Cette redéfinition sera applicable à compter de la date de publication du
décret d’application qui établira la nouvelle liste des zones de revitalisation
rurale conformément aux nouveaux critères énoncés.
ZRR fonctionne sur le
principe d'une
réduction d'impôt
proportionnelle au montant de l’investissement
et non à la tranche marginale d’imposition de l’investisseur.
Les contribuables moyennement imposés peuvent trouver dans l'investissement en ZRR une triple motivation:
A noter que la réduction d'impôt est accordée, dans les mêmes conditions, lorsque le logement est la propriété d'une société non soumise à l'impôt sur les sociétés, à la condition que le porteur de parts s'engage à conserver la totalité de ses titres jusqu'à l'expiration du délai de neuf ans (de location).
En outre, la réduction n'est pas applicable aux revenus des titres dont le droit
de propriété est démembré.
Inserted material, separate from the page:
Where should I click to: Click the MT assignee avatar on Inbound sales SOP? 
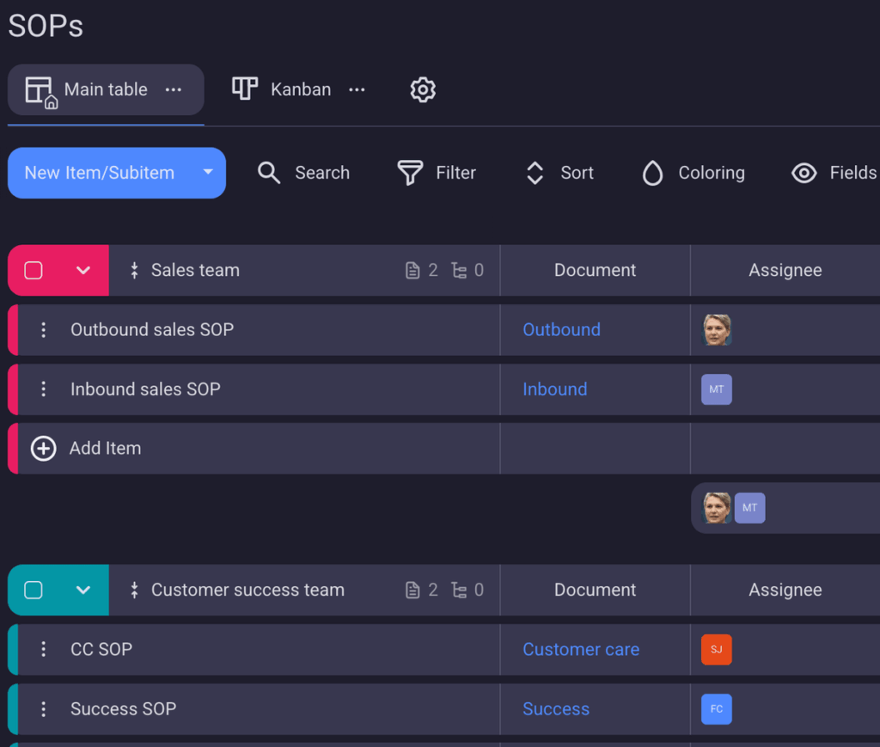716,389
Toutefois, lorsque le transfert de la propriété des titres
ou le démembrement de ce droit résulte du décès de l'un des époux soumis à
imposition
commune, le conjoint survivant attributaire des titres ou titulaire de leur usufruit
peut investir ZRR et demander la reprise à son profit, dans les mêmes conditions et selon les mêmes
modalités, du bénéfice de la réduction prévue au présent article pour la période
restant à courir à la date du décès.
Hormis le fait d'investir dans d'une zone
éligible, le propriétaire doit s'engager à louer le logement
nu pendant au moins 9 ans à
l'exploitant de la résidence de tourisme.
Cette location doit prendre effet dans le mois qui suit la date d'achèvement de l'immeuble ou de son acquisition, si elle est postérieure.
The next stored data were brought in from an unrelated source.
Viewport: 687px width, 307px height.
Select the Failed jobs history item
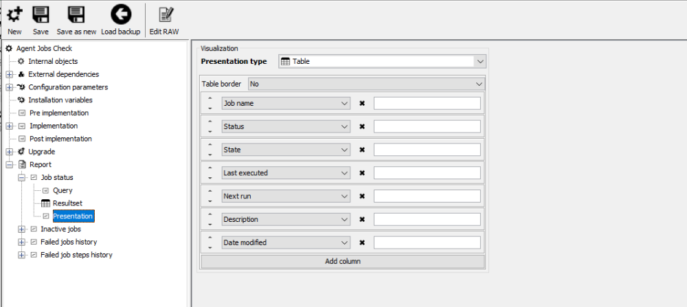pyautogui.click(x=69, y=242)
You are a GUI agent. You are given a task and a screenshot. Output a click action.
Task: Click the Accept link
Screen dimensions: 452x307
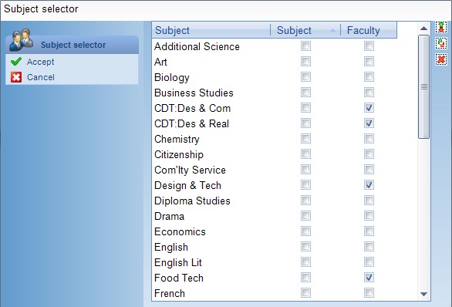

Dès lors que la commune et les services de l'Etat dans le département auront identifié un déficit de logements pour les travailleurs saisonniers dans la station, l'exploitant de la résidence de tourisme devra s'engager à réserver une proportion significative de son parc immobilier pour le logement des saisonniers, proportion au moins équivalente au nombre de salariés de la résidence.
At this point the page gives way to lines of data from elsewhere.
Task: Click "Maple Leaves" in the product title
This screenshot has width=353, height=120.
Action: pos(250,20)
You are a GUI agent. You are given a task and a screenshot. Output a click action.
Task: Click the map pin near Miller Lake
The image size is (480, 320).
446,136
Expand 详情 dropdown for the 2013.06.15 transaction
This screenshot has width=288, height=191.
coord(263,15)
Le paiement d'une partie du loyer par compensation avec le prix des prestations d'hébergement facturées par l'exploitant au propriétaire, lorsque le logement est mis à la disposition de ce dernier pour une durée totale n'excédant pas huit semaines par an, ne fait pas obstacle au bénéfice de la réduction à condition que le revenu brut foncier déclaré par le bailleur corresponde au loyer annuel normalement dû par l'exploitant en l'absence de toute occupation par le propriétaire.
Les dispositions du 5 du I de l'article 197 sont applicables, à savoir que les réductions d'impôt s'imputent sur l'impôt avant imputation des crédits d'impôt et des prélèvements ou retenues non libératoires ; elles ne peuvent pas donner lieu à remboursement.
Pour les logements réhabilités destinés à la location en qualité de meublé de tourisme, le propriétaire doit s'engager à les louer meublés à des personnes physiques à raison de douze semaines au minimum par année et pendant les neuf années suivant celle de l'achèvement des travaux.
En cas de non-respect de l'engagement ou de cession du logement, la réduction pratiquée fait l'objet d'une reprise au titre de l'année de la rupture de l'engagement ou de celle de la cession.
Toutefois, en cas d'invalidité correspondant au classement dans la deuxième ou la troisième des catégories prévues à l'article L. 341-4 du code de la sécurité sociale, de licenciement ou de décès du contribuable ou de l'un des époux soumis à imposition commune, la réduction d'impôt n'est pas reprise.
La réduction n'est pas applicable au titre des logements dont le droit de propriété est démembré. Toutefois, lorsque le transfert de la propriété du bien ou le démembrement de ce droit résulte du décès de l'un des époux soumis à imposition commune, le conjoint survivant attributaire du bien ou titulaire de son usufruit peut demander la reprise à son profit, dans les mêmes conditions et selon les mêmes modalités, du bénéfice de la réduction prévue au présent article pour la période restant à courir à la date du décès.